Adding and Managing Stock
Being able to manage your stock efficiently and effectively is a hugely important part of running an online store and for me there are three main areas to this and they are:
- Adding products
- Organising your Products
- Managing your inventory
The add new product page in WooCommerce is very easy to use and is based around the classic post/page creator in WordPress. There is the options to add full and short descriptions as well as a main featured images and additional images.
To add product information, there is a tabbed section below the main description that allows you to add pricing, inventory and delivery information along with any product attributes that you have created.
Organising your products is also very easy and uses a category system that allows you to make both parent and sub-categories which makes create a very good hierarchy for your products. The add product page is very simple, all you need to do is name that category. If you want to, you can add a description and images to the categories.
You can manage a lot of your inventory directly from the product overview page using the quick edit option including price, quantity, category, SKU number, sale price and product title and URL. This makes updating your inventory very quick and simple to do.
Wix have opted for a single page layout for their add new product page but before going through to the page, you first need to select whether it is a digital or physical product as the two pages are slightly different but the single page is simple to use and well laid out.
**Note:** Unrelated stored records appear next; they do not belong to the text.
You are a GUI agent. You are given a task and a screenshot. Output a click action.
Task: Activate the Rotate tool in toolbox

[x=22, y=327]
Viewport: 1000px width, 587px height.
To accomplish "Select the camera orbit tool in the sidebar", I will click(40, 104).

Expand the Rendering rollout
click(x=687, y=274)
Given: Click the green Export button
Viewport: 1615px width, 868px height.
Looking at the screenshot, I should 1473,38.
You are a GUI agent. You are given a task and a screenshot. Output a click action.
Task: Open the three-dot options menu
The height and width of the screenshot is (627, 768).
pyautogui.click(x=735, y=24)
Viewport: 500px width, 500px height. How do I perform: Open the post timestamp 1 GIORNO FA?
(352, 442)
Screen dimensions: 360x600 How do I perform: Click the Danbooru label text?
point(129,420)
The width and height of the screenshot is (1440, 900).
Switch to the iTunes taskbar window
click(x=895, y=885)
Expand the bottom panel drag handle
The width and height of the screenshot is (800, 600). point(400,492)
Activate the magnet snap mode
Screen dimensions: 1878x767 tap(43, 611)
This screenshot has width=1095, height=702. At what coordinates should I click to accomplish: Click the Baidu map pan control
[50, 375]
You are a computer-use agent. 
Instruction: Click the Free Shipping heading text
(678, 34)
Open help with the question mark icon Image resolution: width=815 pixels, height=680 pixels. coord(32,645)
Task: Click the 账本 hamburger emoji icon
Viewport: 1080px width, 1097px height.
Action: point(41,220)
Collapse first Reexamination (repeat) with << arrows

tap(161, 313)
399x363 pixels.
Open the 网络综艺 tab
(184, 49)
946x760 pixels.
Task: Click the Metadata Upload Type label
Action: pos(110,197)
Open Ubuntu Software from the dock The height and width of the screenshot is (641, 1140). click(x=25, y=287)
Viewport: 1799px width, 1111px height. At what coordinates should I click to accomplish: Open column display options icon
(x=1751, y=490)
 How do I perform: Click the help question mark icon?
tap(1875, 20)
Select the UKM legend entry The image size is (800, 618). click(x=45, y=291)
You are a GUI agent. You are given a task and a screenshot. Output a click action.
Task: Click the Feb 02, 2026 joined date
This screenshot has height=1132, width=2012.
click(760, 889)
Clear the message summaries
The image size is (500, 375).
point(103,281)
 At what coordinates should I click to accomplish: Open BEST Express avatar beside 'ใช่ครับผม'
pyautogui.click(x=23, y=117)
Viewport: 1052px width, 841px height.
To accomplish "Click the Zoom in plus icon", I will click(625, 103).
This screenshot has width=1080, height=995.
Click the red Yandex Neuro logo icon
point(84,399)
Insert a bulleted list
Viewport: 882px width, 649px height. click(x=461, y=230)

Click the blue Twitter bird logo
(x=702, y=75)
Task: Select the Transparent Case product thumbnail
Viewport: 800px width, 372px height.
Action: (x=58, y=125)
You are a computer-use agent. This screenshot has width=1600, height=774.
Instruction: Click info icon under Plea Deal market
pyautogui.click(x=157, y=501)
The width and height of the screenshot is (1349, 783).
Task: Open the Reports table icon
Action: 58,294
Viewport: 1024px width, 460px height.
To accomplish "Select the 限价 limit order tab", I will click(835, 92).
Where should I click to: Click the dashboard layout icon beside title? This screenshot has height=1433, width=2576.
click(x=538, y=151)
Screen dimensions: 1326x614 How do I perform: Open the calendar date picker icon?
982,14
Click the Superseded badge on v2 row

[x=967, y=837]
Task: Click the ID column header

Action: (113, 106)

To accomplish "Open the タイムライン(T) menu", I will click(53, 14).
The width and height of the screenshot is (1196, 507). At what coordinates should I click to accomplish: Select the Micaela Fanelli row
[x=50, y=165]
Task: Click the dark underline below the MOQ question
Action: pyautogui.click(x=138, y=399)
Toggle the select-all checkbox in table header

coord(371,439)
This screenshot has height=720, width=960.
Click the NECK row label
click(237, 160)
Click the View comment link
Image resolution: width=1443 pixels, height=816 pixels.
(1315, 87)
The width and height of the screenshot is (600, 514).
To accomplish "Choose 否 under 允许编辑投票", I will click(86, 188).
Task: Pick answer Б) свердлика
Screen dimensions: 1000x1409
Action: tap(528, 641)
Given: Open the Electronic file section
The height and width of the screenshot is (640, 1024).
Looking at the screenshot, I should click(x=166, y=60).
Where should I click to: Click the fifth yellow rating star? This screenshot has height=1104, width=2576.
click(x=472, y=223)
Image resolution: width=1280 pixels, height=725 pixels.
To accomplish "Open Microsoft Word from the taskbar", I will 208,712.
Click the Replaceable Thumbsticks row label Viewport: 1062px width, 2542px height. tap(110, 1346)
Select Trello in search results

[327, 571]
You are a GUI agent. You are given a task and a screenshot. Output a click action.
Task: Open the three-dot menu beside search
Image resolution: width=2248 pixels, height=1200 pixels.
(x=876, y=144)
With Wix, organising your products does feel quite limited as it only allows you to create parent categories. You can work around this with the navigation menu but it doesn’t work in the same way that a proper parent/child category system does.
A relatively recent addition to the Wix platform is a bulk inventory management tool, which is a welcome change but it is just limited to updating stock quantity levels and any other changes such as pricing, needs to be done on a product by product basis.
WooCommerce – as standard, order management is pretty poor with WooCommerce and an additional plugin is required, especially if you want to print off order invoices or packing slips for physical products.
However, WooCommerce does allow orders to be managed in bulk or individually and the process is very simple but if you want to export your orders in CSV format, then you will need to install an additional plugin.
Wix – Unfortunately, I was unable to test the Wix order management system out as it wouldn’t allow me to create a test order. If I do get to try this out, obviously I will come back and update this post.
• Free to install and use
• Large selection of themes and plugins
• More control over your site
• Easy to use dashboard
• Does need a couple of plugins to really work properly
• No technical support
• Can be expensive if you need to use paid plugins
• ADI set up
• ADI theme customisation
• Dashboard set up guides
• Wix App Market
• Add/edit product page
• Hidden support contact details
• Poor Performance
• Not that easy to use
• Lack of sub-categories
WooCommerce vs Wix: Which one is better?
Honestly, neither would be my first choice for building an ecommerce website but I would summarise it as this:
If you are brand new to building websites, then Wix is going to be the easier option out of the two to get started with as much of the technical aspects such as hosting and maintenance/updates are taken care of for you. You just need to work on the design of your website, add your products, set up payments and shipping and you are good to go.
If you have used WordPress before, then WooCommerce is going to be the better option as you are already familiar with how to set up WordPress sites and Woo is just an extension of that but for new users, the learning curve is quite steep but you do get more control and flexibility over your site.
But as I said, neither would be a go to choice for mw and dedicated ecommerce platforms such as Shopify offer a much better all around package.